Equity Amount Receiver: Used in the context of Price Return Transactions, where the amount is payable by the Equity Amount Payer of the equity or index performance is positive, but (its absolute value) payable by the Equity Amount Receiver is the price return is negative.
Final Exchange Amount: In a delta-one Equity Swap Transaction, there is unlikely to be one. Maybe if the swap has a cross-currency element you might exchange notional amounts, or if it is some kind of par-asset swap.
Rate of Return: Used in calculating the Equity Amount, which is the amount you pay our on a Cash Settlement Payment Date.
Initial Price: Used in Rate of Return, which in turn is used in Equity Amount, and also very relevant to the Equity Notional Reset process. The Initial Price is different to the Equity Notional Amount in that it is expressed as a price per Share, whereas the Equity Notional Amount tends to be Initial Price * Number of Shares.
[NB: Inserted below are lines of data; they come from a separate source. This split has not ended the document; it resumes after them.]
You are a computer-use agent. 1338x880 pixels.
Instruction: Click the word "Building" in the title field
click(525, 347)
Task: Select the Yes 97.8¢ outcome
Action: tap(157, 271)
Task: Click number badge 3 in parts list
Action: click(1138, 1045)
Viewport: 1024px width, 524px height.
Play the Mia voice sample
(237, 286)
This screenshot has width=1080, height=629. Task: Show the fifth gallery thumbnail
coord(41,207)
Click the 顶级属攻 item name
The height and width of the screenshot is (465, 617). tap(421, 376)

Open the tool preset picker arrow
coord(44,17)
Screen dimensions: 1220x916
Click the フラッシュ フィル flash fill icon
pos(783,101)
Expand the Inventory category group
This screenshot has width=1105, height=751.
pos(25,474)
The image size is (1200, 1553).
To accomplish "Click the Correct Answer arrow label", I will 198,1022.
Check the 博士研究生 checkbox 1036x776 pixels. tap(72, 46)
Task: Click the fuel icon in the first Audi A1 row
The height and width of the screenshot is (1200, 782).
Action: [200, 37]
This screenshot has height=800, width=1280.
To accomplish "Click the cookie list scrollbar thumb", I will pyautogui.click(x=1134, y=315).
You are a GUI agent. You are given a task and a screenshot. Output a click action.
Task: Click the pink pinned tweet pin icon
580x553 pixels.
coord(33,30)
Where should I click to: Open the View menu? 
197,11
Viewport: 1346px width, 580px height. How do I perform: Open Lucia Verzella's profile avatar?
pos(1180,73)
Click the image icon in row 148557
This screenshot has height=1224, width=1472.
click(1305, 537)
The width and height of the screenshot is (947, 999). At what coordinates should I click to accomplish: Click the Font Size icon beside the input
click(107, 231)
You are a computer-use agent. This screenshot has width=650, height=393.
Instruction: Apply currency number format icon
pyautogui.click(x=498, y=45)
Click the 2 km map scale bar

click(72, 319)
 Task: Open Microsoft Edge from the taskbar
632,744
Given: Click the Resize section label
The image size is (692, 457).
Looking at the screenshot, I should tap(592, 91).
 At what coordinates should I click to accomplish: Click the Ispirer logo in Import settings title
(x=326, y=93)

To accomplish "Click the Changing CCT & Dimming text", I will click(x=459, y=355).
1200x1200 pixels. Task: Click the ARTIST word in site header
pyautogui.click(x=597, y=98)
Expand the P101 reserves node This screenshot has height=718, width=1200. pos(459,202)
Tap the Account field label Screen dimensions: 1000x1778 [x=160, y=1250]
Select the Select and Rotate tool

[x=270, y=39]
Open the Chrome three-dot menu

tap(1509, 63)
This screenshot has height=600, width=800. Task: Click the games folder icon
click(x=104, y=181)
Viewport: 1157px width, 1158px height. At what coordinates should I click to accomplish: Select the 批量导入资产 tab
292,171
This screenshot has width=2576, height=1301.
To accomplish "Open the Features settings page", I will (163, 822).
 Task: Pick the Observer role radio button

Note there is an initial Initial Price — the strike price in the Confirmation — but it is reset on every Valuation Date to the Final Price on that date — so the prevailing Initial Price fluctuates over time.
The way the Initial Price definition is drafted, you don’t need to say “... subject to adjustment on each Valuation Date” in the Confirmation, although for many of you this is sure to prove an irresistible temptation.
Final Price: Note that Final Price isn’t necessary the final Final Price: you determine a fresh Final Price on every Valuation Date, as of the Valuation Time, and they feed into the Cash Settlement (or Equity Notional Reset) process, whereby one party pays out the movement price of the underlier over the period since the last Valuation Date.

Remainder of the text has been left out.